Supplied records:
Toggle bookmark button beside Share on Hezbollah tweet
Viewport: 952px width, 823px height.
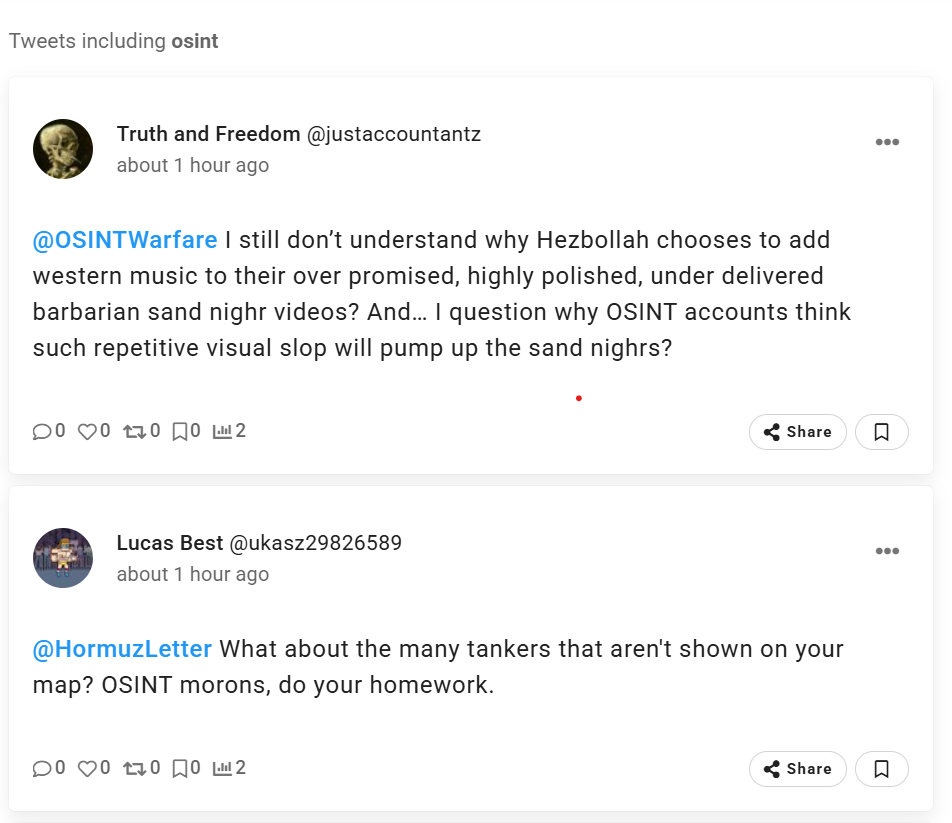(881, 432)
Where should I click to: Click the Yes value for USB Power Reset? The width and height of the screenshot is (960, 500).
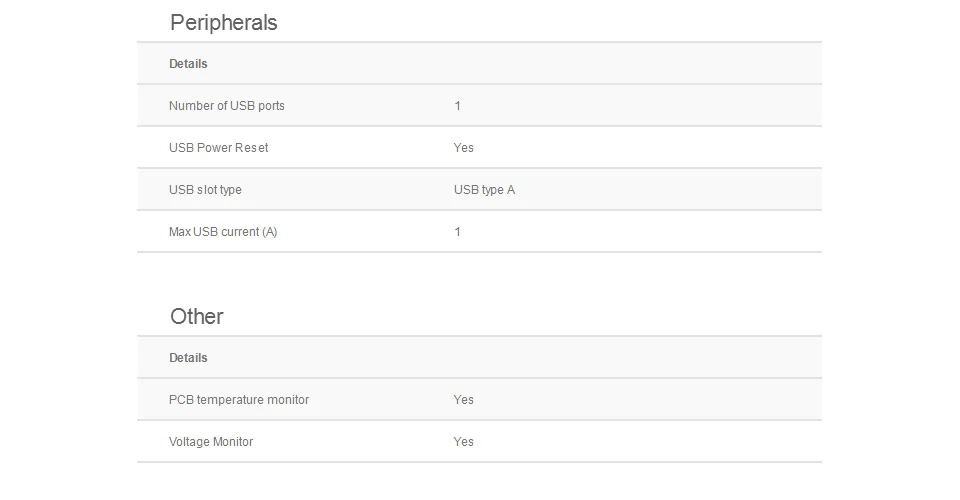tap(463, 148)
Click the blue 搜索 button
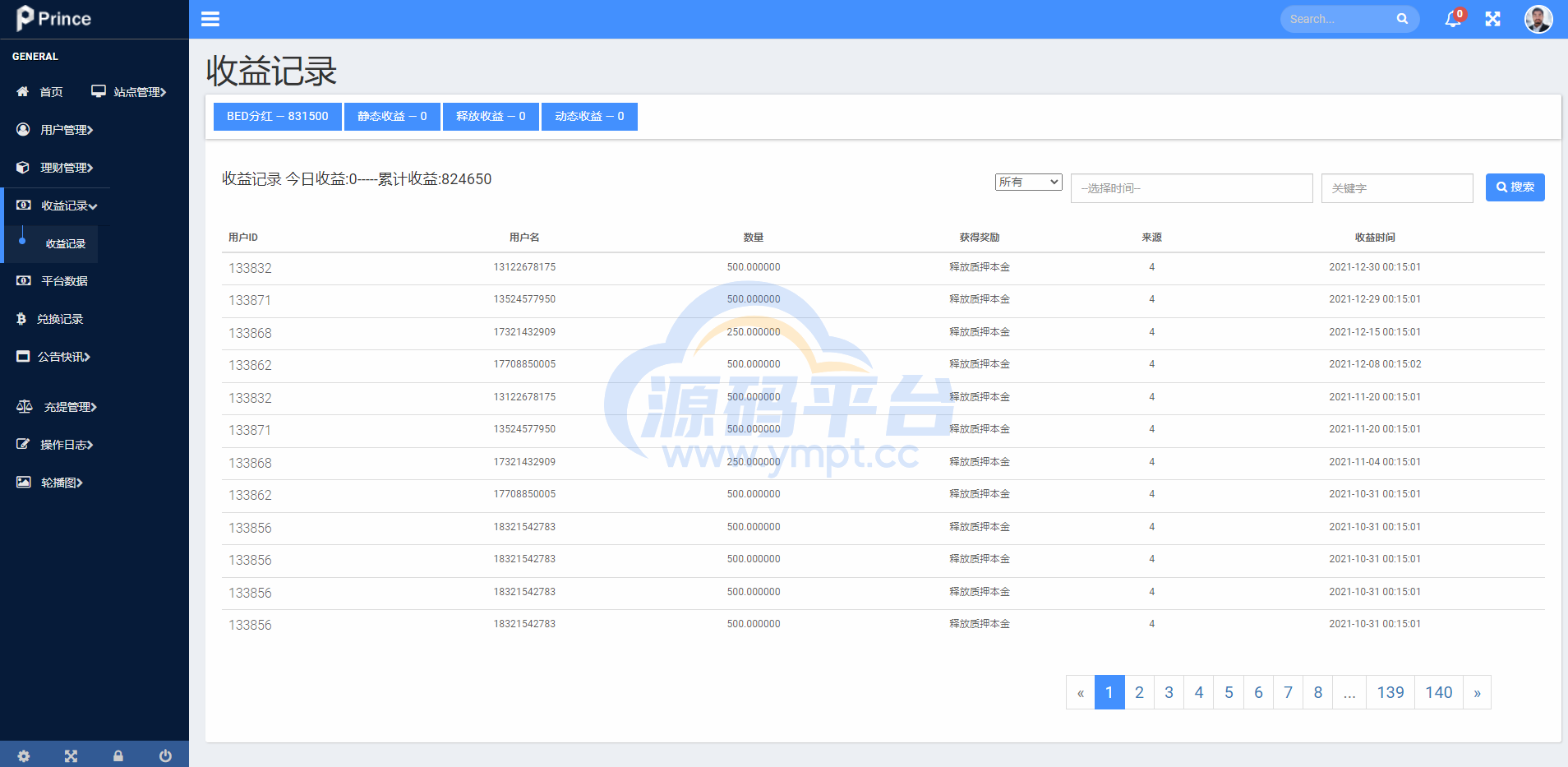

About this task: What lines above contain the word "button"? Please copy each one.

Answer to this task:
Toggle bookmark button beside Share on Hezbollah tweet
Click the blue 搜索 button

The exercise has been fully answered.